The city of Kosciusko’s paving project continues as more streets are being paved.
Two streets were recently added to the project — East and West Adams streets.
The project got underway with the streets being milled. Many of the streets were quarter milled, which means the sides of the streets were milled rather than the whole street.
“If you mill a whole road, it costs just as much to pave, and so our engineers looked at that and the places where we could quarter mill, and that’s what we’ve done,” said Mayor Tim Kyle.
“Usually where you see that we’ve done that we have a curb and gutter, so we mill along that.”
By milling now, Kyle said, in the future when one of these streets needs to be paved, it will not need to be milled again.
After the streets were milled, workers began searching for any soft spots, or places where the soil is softer, in the roads to repair. They have been digging the soft spots out, and packing them with a hard material, so the roads will have a better foundation, which will provide a smoother road.
“We’re trying to fix our roadbed as best we can so that when we get through, we have a better product,” said Kyle.
During this process, the city has repaired several culverts and Kosciusko Water and Light has replaced some water valves that were not working as efficiently.
“We’re trying to repair everything that we can while we’re doing this,” said Kyle.
Some have asked why the roads have not been paved right after being milled.
Kyle said the city is using one contracted crew to do the work — milling, repairing soft spots and paving. It would have taken three crews to do all of the work at the same time, which would have cost more money, and the city would not have been able to include as many streets in the project.
“The way we’re doing it we’re getting a lot more streets paved for the same money,” he said. “Having to pay extra crews to come, we wouldn’t have gotten as many streets paved. We’re trying to be as frugal as we can with our dollar to try to get as much as we can.”
The project cost about $3.7 million, and $3.2 is being funded through a bond. The rest of the funds come from money collected through the Mississippi Infrastructure Modernization Act of 2018, which diverts 35% of the 7% use tax for internet and out-of-state sales to local governments to be used for infrastructure repairs. The additional money allowed for East and West Adams to be added to the project.
“We’re getting a lot of streets paved,” said Kyle. “We have a lot of streets that need paving but we’re trying to pave all the major cross streets that go through town that everybody uses.”
For future projects, the city will be looking at residential streets that need to be paved.
One of the city’s roughest streets will not be included in this project.
“Gilliland Street is the worst street in Kosciusko,” said Kyle.
The street was part of an urban renewal project in the 1970s. It’s a wide concreted street, and Kyle said not much preparation work went into the roadbed.
“That concrete is all broken and sank. The engineers say that the only way we can fix Gilliland is if we bust all of the concrete up, take it all out, remove all the soil underneath it, put a new roadbed there, and then pave it,” he said.
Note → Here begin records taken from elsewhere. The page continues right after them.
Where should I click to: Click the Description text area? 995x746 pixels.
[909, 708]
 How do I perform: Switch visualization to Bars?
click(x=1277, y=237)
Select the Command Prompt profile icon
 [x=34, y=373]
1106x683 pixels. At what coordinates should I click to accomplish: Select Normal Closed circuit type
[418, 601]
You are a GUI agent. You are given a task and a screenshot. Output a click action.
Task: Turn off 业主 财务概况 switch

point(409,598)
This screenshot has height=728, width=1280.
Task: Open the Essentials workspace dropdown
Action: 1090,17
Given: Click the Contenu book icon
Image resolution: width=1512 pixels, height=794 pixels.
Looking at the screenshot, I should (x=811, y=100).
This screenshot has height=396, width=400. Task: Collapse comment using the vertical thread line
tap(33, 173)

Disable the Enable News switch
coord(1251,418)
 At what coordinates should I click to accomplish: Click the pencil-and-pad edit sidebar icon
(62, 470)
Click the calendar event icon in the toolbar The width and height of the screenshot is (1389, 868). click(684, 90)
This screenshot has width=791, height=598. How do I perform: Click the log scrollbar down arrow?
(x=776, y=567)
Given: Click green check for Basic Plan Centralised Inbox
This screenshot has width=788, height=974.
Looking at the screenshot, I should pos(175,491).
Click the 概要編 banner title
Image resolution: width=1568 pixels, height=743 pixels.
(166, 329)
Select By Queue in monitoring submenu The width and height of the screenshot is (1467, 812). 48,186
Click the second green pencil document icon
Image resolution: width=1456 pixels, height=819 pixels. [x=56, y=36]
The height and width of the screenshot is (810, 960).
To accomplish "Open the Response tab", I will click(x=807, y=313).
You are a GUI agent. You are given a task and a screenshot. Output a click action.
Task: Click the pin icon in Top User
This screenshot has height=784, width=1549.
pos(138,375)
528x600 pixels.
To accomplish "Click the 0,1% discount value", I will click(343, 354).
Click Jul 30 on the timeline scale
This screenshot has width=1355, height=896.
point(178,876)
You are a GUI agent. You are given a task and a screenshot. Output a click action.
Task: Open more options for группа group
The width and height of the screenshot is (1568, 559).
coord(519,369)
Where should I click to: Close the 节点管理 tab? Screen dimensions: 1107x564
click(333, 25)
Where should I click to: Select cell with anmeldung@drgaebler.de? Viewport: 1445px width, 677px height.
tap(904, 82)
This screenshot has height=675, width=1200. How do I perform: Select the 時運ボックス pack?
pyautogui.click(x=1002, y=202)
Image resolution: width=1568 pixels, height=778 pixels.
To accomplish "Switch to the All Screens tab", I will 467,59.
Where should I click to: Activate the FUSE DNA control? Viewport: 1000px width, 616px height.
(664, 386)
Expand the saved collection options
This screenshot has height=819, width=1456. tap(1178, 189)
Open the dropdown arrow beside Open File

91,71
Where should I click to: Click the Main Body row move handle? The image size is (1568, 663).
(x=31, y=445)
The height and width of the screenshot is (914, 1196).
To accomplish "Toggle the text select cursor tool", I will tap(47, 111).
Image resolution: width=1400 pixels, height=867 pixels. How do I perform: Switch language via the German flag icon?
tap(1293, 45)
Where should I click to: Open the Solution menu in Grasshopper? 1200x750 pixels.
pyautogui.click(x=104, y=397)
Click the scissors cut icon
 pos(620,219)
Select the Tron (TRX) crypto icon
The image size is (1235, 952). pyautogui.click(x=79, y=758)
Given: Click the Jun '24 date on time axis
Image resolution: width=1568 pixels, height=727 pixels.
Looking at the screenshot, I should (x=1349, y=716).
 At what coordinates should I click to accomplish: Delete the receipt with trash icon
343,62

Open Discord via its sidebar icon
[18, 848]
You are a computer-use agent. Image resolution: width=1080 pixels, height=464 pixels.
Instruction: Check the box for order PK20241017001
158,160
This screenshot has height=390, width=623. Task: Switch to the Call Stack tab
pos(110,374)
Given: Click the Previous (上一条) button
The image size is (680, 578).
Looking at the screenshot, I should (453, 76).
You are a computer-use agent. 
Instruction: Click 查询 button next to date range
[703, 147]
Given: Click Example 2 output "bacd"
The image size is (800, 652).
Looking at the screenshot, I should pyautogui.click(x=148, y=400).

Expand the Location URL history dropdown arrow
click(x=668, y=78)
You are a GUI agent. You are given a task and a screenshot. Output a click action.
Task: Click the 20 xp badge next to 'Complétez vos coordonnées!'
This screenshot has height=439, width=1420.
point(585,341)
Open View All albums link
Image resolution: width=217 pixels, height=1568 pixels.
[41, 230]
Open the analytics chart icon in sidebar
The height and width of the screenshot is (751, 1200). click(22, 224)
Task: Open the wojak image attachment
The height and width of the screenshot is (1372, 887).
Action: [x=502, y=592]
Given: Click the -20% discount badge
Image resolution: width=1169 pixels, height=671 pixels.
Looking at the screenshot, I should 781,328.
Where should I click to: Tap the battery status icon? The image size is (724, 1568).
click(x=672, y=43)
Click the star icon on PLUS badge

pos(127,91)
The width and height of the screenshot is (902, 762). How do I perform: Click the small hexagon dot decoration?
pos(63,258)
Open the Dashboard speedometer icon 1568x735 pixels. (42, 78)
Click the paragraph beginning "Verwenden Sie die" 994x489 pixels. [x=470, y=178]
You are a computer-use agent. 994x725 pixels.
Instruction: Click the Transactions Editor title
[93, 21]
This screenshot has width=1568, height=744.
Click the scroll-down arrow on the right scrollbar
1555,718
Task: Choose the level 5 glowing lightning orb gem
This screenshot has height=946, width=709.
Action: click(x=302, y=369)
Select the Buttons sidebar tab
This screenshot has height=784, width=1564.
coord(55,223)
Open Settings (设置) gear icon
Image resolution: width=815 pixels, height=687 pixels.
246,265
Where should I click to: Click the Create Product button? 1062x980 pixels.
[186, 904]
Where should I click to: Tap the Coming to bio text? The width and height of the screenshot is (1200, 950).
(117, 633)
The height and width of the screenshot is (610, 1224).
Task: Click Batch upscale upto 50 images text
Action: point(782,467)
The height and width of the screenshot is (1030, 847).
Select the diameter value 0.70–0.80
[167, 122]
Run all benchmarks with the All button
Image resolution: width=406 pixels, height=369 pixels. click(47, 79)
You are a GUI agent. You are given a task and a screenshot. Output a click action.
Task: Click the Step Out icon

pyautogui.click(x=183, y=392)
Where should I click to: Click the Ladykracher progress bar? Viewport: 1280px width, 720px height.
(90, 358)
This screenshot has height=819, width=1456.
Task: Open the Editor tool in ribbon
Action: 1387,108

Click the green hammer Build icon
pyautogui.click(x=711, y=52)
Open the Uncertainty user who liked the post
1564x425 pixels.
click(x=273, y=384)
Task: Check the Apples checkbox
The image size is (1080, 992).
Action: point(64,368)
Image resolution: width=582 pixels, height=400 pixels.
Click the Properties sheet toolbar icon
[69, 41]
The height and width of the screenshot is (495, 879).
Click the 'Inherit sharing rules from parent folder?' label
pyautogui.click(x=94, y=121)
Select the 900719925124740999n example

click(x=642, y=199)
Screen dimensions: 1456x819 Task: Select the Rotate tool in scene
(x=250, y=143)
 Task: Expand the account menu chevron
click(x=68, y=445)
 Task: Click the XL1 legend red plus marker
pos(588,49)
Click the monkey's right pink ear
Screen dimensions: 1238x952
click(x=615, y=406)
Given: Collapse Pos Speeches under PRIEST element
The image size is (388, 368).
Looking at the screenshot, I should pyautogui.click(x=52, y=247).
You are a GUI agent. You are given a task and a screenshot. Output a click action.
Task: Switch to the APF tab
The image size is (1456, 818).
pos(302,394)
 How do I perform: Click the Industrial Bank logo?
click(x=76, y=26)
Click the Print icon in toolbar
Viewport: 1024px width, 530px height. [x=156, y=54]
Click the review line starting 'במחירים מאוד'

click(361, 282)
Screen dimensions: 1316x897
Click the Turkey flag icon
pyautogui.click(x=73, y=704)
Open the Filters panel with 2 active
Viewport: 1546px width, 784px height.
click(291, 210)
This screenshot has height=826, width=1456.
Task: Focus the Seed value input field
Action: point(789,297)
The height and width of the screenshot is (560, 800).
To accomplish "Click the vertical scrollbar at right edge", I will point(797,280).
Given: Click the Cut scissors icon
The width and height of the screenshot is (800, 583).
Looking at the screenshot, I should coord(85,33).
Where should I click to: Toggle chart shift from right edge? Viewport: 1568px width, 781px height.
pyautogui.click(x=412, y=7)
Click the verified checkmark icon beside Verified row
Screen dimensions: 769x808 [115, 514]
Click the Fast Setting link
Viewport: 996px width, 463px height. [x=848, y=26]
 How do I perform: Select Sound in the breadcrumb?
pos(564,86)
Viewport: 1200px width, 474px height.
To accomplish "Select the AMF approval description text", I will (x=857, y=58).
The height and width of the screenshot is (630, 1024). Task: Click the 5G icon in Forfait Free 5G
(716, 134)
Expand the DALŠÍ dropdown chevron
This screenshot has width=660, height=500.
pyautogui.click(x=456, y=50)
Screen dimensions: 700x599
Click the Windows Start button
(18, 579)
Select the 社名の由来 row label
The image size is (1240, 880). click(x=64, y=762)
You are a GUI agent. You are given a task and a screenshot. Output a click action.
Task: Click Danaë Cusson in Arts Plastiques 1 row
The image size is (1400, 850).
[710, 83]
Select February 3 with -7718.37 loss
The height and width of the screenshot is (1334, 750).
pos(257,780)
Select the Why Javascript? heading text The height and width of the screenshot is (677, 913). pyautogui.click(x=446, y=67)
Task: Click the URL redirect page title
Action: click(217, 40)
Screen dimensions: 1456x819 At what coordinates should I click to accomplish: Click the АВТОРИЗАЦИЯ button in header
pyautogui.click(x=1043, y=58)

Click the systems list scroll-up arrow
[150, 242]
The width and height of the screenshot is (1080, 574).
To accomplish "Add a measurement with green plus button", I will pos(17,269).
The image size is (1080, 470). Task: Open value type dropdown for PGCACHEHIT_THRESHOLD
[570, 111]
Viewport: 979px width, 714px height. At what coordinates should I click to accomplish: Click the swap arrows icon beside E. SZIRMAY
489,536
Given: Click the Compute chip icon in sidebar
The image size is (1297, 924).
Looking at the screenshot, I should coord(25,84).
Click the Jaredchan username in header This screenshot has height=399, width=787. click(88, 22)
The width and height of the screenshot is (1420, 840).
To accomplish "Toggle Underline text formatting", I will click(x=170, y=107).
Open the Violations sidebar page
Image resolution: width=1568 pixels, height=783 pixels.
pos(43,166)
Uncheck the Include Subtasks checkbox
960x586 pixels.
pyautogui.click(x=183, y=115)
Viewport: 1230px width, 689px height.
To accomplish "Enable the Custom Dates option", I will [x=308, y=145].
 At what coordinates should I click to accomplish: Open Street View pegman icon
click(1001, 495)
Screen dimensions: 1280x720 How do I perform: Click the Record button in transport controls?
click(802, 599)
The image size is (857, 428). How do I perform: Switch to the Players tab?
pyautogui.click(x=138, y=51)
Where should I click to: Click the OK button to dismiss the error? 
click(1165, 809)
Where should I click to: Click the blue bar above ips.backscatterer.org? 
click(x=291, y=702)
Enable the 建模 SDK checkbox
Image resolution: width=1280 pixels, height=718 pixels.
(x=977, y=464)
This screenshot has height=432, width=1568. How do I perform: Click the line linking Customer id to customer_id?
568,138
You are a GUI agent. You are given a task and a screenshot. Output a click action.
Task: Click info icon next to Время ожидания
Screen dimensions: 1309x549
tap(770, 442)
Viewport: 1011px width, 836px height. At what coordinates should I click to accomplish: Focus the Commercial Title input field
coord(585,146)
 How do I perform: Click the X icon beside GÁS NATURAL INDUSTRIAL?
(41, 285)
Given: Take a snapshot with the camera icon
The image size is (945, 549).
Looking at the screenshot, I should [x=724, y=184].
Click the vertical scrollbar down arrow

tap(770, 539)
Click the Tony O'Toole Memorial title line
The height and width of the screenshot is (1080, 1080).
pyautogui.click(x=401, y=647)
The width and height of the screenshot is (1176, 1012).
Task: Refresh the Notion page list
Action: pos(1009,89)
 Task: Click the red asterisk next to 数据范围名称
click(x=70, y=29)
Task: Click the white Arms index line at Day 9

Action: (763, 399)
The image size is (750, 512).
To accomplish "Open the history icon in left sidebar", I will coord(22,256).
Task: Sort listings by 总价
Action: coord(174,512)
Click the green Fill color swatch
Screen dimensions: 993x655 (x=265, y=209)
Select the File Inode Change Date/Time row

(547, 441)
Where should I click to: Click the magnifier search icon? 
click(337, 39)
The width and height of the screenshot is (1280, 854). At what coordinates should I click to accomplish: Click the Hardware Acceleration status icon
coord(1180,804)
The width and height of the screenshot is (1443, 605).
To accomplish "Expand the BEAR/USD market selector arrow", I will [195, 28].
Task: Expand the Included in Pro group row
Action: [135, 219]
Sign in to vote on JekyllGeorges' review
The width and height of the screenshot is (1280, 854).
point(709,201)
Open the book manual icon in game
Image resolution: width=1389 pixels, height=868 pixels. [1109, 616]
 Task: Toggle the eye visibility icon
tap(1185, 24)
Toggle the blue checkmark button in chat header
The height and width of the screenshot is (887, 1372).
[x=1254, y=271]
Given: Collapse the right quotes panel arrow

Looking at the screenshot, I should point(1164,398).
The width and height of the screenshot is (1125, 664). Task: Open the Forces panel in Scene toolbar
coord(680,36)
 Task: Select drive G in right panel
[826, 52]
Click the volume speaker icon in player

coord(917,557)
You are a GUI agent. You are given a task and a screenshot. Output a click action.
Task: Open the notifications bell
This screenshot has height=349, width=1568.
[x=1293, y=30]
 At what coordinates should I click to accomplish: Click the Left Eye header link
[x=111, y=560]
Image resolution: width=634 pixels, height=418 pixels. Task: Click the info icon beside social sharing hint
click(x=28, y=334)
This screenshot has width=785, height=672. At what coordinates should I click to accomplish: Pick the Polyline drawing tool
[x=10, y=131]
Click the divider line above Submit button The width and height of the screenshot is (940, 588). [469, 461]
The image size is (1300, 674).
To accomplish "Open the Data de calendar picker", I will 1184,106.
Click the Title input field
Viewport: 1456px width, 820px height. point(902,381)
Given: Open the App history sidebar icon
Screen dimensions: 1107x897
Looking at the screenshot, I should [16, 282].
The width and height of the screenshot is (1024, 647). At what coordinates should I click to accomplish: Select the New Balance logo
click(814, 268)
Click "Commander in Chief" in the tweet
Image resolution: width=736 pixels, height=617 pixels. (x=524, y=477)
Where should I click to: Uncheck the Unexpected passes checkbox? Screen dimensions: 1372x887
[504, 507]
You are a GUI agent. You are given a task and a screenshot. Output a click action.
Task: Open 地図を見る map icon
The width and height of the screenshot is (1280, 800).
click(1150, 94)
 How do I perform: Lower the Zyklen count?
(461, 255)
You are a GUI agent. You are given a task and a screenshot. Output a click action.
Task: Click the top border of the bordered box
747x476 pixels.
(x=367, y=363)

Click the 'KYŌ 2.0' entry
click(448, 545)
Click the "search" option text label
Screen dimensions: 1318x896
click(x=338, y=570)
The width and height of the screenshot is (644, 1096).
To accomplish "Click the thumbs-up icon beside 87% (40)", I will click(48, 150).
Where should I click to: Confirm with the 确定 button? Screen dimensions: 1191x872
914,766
For the one street that is less than a mile, the cost to repair it is $2.1 million — over half of how much the city is spending to pave multiple streets.
The mayor has applied again this year for a federal RAISE grant through the U.S. Department of Transportation. Kyle said he has received multiple letters of support from state and federal officials.
“I think we have a better application this year,” he said. “I’m hoping we can get this grant. If we do, that will be the next big project that we do.”
Winners will be announced later this year.
The paving project was set to begin last year but had to be delayed because of an asphalt shortage in the area.
“We’ve had a hard time getting enough asphalt,” said Kyle.
Recently, rather than continuing to do soft spot repairs, the crew began paving roads that will be used during the Natchez Trace Festival this week.
“I was worried if we kept continuing the spot work we might not have enough asphalt to pave the streets right around the square,” said Kyle. “The Canton plant has assured our contractor that hopefully in a week and a half he can get all he wants.”
Streets that are included in the project are East Adams, West Adams, Aponaug Road, Martin Luther King Jr. Drive, Wells Street, Maple Street, South Street (West Jefferson to Tipton), Love Road, South and North Natchez, Jackson Street (from the square to Mississippi 12), Jefferson (Wells Street to the square), Madison (Adams Street to the square), College Street, Smythe Street, Valley Road, Second Avenue and Fourth Avenue.